NVIDIA Compute Sanitizer Part 1

In this article, I will guide you on how to use the NVIDIA Compute Sanitizer, a fantastic tool to support those who are new to CUDA.

For those who are already very familiar with CUDA, NVIDIA Compute Sanitizer may not be of much help, but it’s still better to know about it than not.

NVIDIA Compute Sanitizer helps us check for four important errors that CUDA beginners often encounter:

• Memcheck for memory access error and leak detection
• Racecheck, a shared memory data access hazard detection tool
• Initcheck, an uninitialized device global memory access detection tool
• Synccheck for thread synchronization hazard detection

This is a simple code snippet (adding two vectors) to analyze four cases.

#include <stdio.h>

__global__ void vectorAdd(int *a, int *b, int *c, int n) {
    int tid = blockIdx.x * blockDim.x + threadIdx.x;
        c[tid] = a[tid] + b[tid];
}

int main() {
    int n = 10;
    int *a, *b, *c;
    int *d_a, *d_b, *d_c;
    int size = n * sizeof(int);

    a = (int*)malloc(size);
    b = (int*)malloc(size);
    c = (int*)malloc(size);

    for (int i = 0; i < n; i++) {
        a[i] = i;
        b[i] = i;
    }

    cudaMalloc((void**)&d_a, size);
    cudaMalloc((void**)&d_b, size);
    cudaMalloc((void**)&d_c, size);

    cudaMemcpy(d_a, a, size, cudaMemcpyHostToDevice);
    cudaMemcpy(d_b, b, size, cudaMemcpyHostToDevice);

  
    vectorAdd<<<1, ?>>>(d_a, d_b, d_c, n);

    cudaMemcpy(c, d_c, size, cudaMemcpyDeviceToHost);

    free(a);
    free(b);
    free(c);

    return 0;
}

When you start coding in CUDA, one common mistake is using too few or too many threads compared to the data, and this can lead to a “undefined behavior” bug. It may work without giving any error messages. In a larger program, this can result in logic issues and have a significant impact on memory allocations.

Initcheck

Here, I will provide a specific example.

vectorAdd<<<1, ?>>>(d_a, d_b, d_c, n)--> vectorAdd<<<1, 9>>>(d_a, d_b, d_c, n)
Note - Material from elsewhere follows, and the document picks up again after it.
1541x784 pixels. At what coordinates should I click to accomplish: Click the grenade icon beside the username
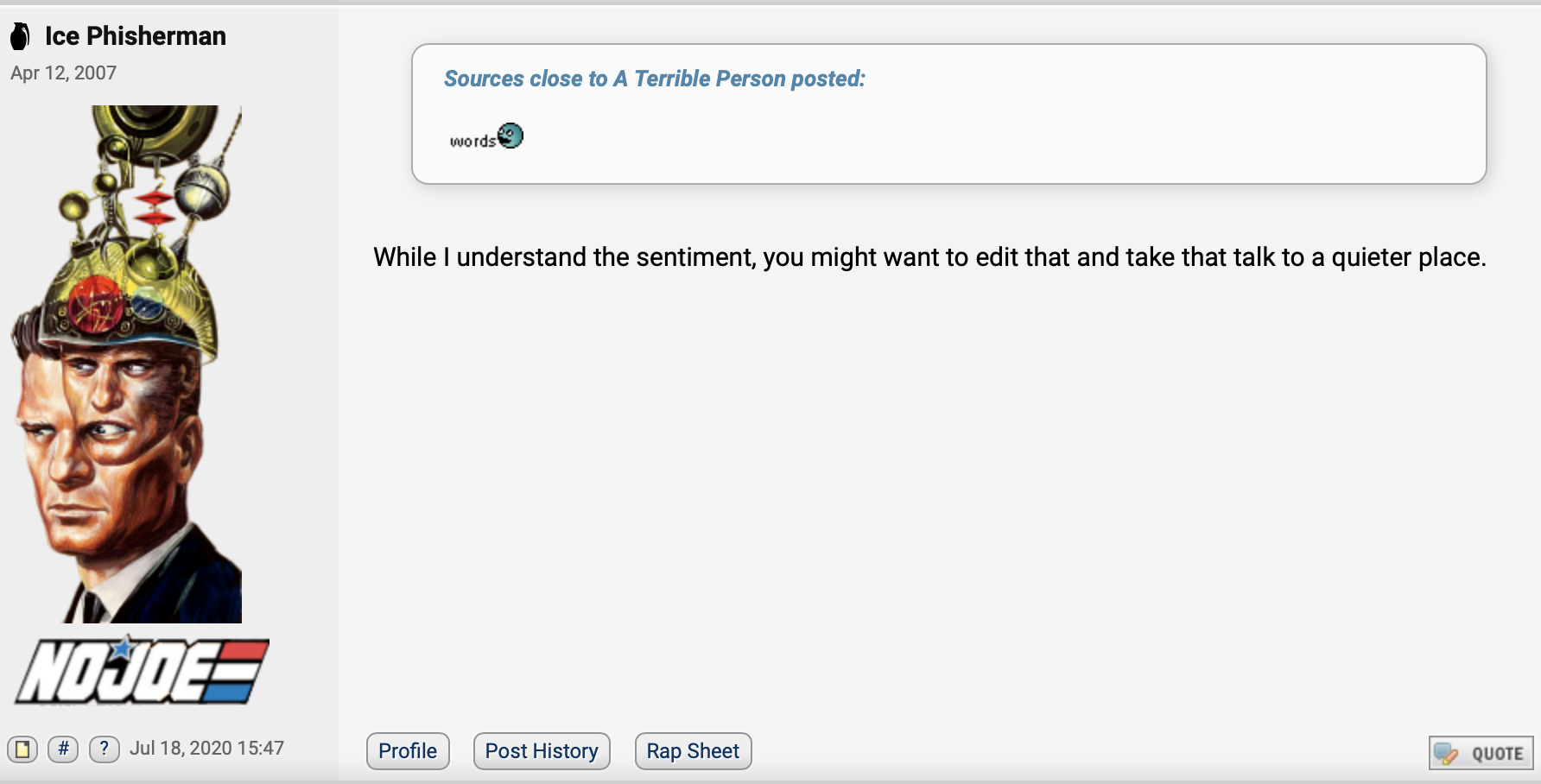(20, 36)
As you can see, we have N = 10 but are using only 9 threads for processing, and this leads to memory leakage. We will use this command to profile.
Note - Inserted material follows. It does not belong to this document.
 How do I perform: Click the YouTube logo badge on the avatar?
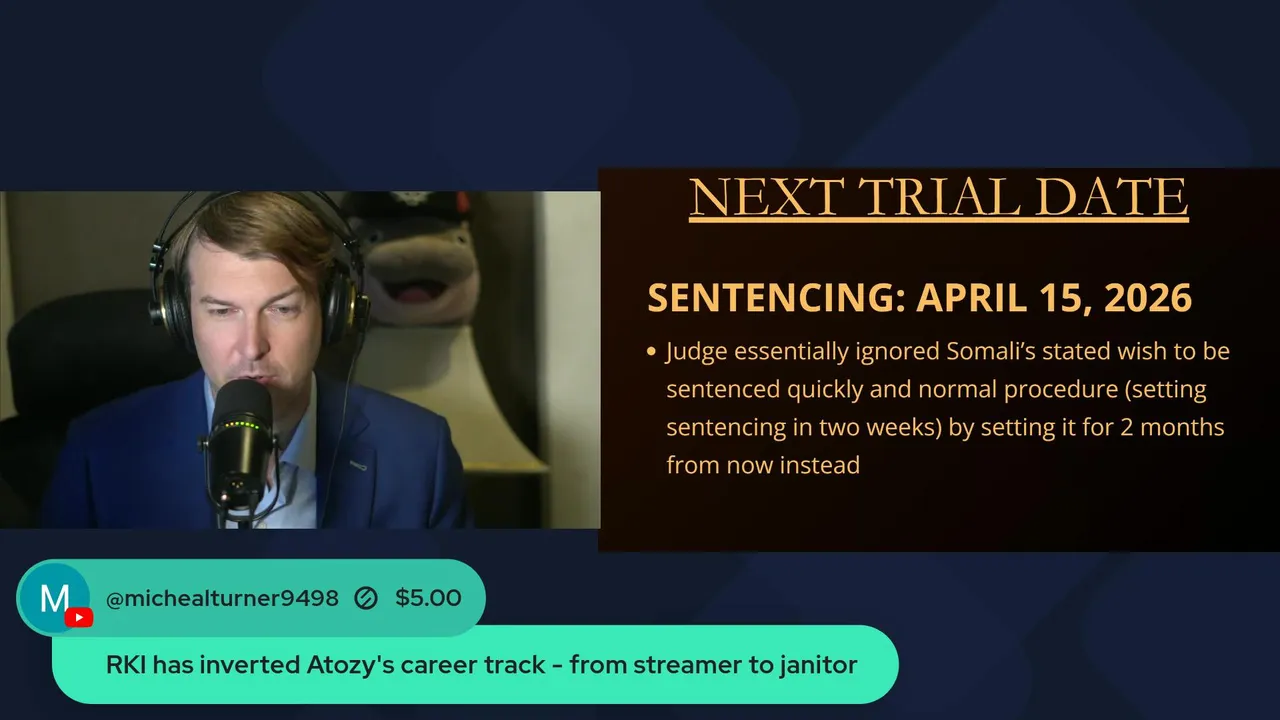click(x=78, y=617)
compute-sanitizer --tool initcheck --track-unused-memory yes --show-backtrace no

We use N = 10 (int), so the total bytes are 40 bytes, and we use 9 threads, leaving 10% of memory unused.

And here are the results when we fix it to use 10 threads.

Memcheck

Above, we discussed the case of using fewer threads. Now, let’s consider the case of using more threads.

vectorAdd<<<1, ?>>>(d_a, d_b, d_c, n)--> vectorAdd<<<1, 11>>>(d_a, d_b, d_c, n)

As you can see, we only initialize enough for 10 threads to operate, which leads to the 11th thread suffering from out-of-bounds array access. We will use this command to profile.

compute-sanitizer --tool memcheck --show-backtrace no

To explain it simply, when we use cudaMemcpy to copy to the GPU, the 11th element will fail because we only initialize enough for 10 elements. This failure happens at thread(10, 0, 0), which means the 11th thread is accessing data beyond the boundary, leading to “undefined behavior.”

The solution is to either adjust to use 10 threads or add boundary checks.

                                   if (tid < n) {
  c[tid] = a[tid] + b[tid] --->        c[tid] = a[tid] + b[tid];
                                               }

Additionally, if you notice, in this code snippet, we are missing the cudaFree, which will also lead to memory leaks. We will use this command to profile.

compute-sanitizer --tool memcheck --leak-check=full --show-backtrace no

The remaining two errors, Synccheck and Racecheck, will be discussed later after we cover atomic functions and data hazards.